Yeah I heard you need a torque wrench to do it right. I believe its the lower one. I know its the one up against the engine block. My dad found a gasket kit that includes all of the head gaskets and everything. I also heard something about dealing with coolant... was I seeing something wrong, or do you have to get into that also?


----------



## .45 (Sep 21, 2007)

ChaserOfAllBirds said:


> Yeah I heard you need a torque wrench to do it right. I believe its the lower one. I know its the one up against the engine block. My dad found a gasket kit that includes all of the head gaskets and everything. * I also heard something about dealing with coolant... *was I seeing something wrong, or do you have to get into that also?


Of course...when you pull the intake off the engine, anti-freeze will leak all over the place. You don't need to remove it all, but you do need to drain enough from the radiator to lower the level of anti-freeze in the intake. Some anti-freeze trapped inside the intake will spill out, just lift it as straight up as possible....keep everything clean and watch for falling objects..good luck..


----------



## truemule (Sep 12, 2007)

ChaserOfAllBirds said:


> Yeah I heard you need a torque wrench to do it right. I believe its the lower one. I know its the one up against the engine block. My dad found a gasket kit that includes all of the head gaskets and everything. *I also heard something about dealing with coolant... *was I seeing something wrong, or do you have to get into that also?


Yep, you'll have to drain most of it. I just drained it all and refilled with new while I as doing mine. It worked out because I had to do it anyway. You do need a torque wrench for putting it bak together. You can ususally rent one from an auto parts store.


----------



## chet (Sep 7, 2007)

the 94 is TBI , the 97 is a MPI.
the 94 does not have an upper, only the lower with the throttle body bolting directly to it.
two fuel lines, a couple of connectors, some linkage, and the upper rad hose and pop that baby off....... much much simpler than the 97 model.


----------



## Huge29 (Sep 17, 2007)

So, how did it go?

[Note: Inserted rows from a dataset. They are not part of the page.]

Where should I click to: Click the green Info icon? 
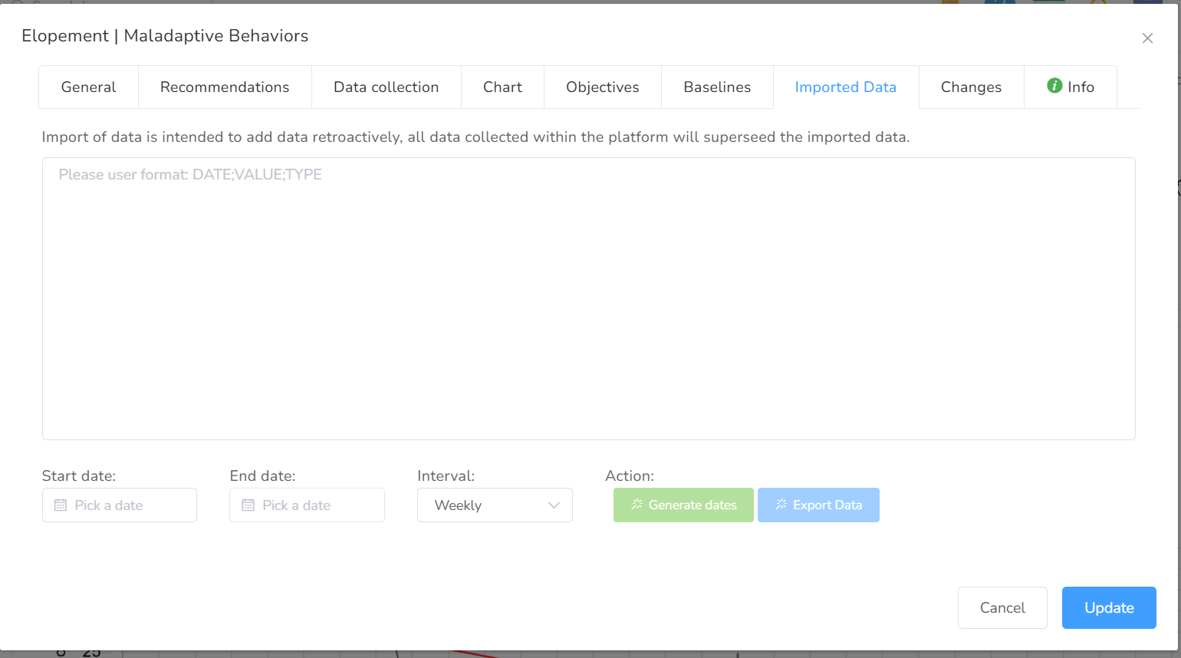click(x=1054, y=86)
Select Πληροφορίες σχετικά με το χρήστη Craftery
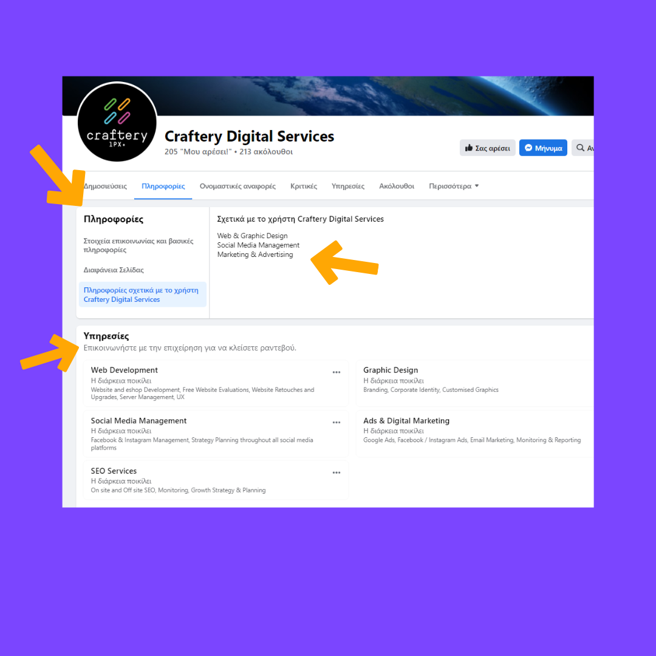The height and width of the screenshot is (656, 656). [x=143, y=295]
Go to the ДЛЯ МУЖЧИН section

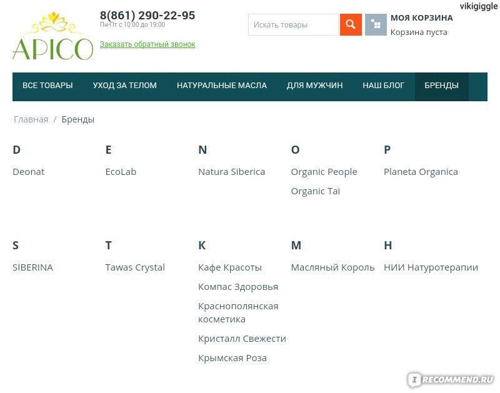[314, 86]
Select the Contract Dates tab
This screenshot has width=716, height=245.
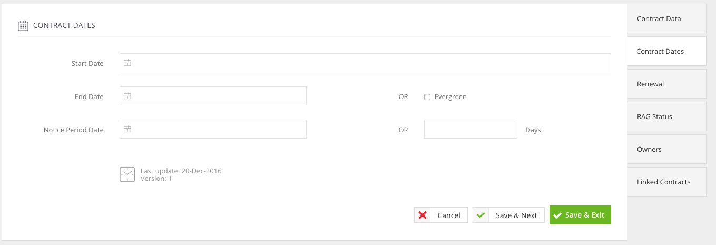click(x=666, y=51)
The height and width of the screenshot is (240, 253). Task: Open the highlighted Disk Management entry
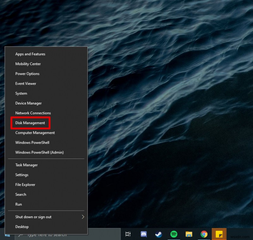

I know the Vortecs were known for intake gasket problems to the point of a recall, I believe, but those came out in '96 if I recall correctly. 


Chet,
What about a Cam Phaser on a 5.4 Triton? It looks like a beast...


----------



## Chaser (Sep 28, 2007)

Much to my dismay, my dad pulled the plug on the project.  He got a second opinion, and decided to give it a while longer. The second opinion told him that "with as many miles as he has on the truck, it may need a new engine altogether soon, so why do it now". I told my dad "if you wait for that gasket to blow, you may be putting a new engine in whether you like it or not!" He said he is just going to keep an eye on it, and he'll fix it when it starts leaking bad. It drives me nuts that he looks at it that way. I can't believe that he would be willing to test fate like that. With his luck, it'll go out on him while he's halfway down to Escalante in two weeks, but whatever. It's his truck.


----------



## chet (Sep 7, 2007)

I've never heard of a cam phaser??????

cam sensor maybe? if so they are a peice of cake


----------



## Huge29 (Sep 17, 2007)

Chet,
Here is a pic of one from a stang; http://www.musclemustangfastfords.com/tech/mmfp_0707_three_valve_comp_cams/photo_16.html 
I was told that I had the same minor ticking; won't ever do damage, nut will need to be fixed eventually. 
http://wiki.answers.com/Q/What_is_a_truck_cam_phaser
If that helps


----------



## chet (Sep 7, 2007)

It looks like only the 3V tritons (4.6 mustang, 5.4 and 6.8 trucks 2005 and up) have that phaser (thank god, my V10 doesnt, its an '03).

It uses oil pressure and engine rpm to mechanically adjust valve timing. I HATE advancing technology.

It looks to be an easy job, just like changing the cam sprocket.

If yours is older than 2005, you likely have timing chain noises (tensioners and guides) that come into play sometime around 150k miles (or less if you dont know how to change oil)

They are also famous for breaking exhaust studs (particularly my V-10) causing the same kind of "ticking" noise. This noise changes when the manifold warms up and cools down, sometimes going away all together until the next day.

First thing to do is make sure you have a good synthetic 5W-20 oil in it, the timing cassettes become quite picky as they wear.

I guess this is the price we pay for emissions, fuel economy, and power..... :roll:


----------



## Huge29 (Sep 17, 2007)

GM has them too


----------



## Chaser (Sep 28, 2007)

Not that I really care, as my reason for this thread is long gone, but I gotta say- you guys have done a bang up job hijacking this thread! Its a work of beauty! :lol:


----------



## chet (Sep 7, 2007)

thanks *\-\* 

its wut us geer heds dew.


----------



## Chaser (Sep 28, 2007)

cool! Carry on...


----------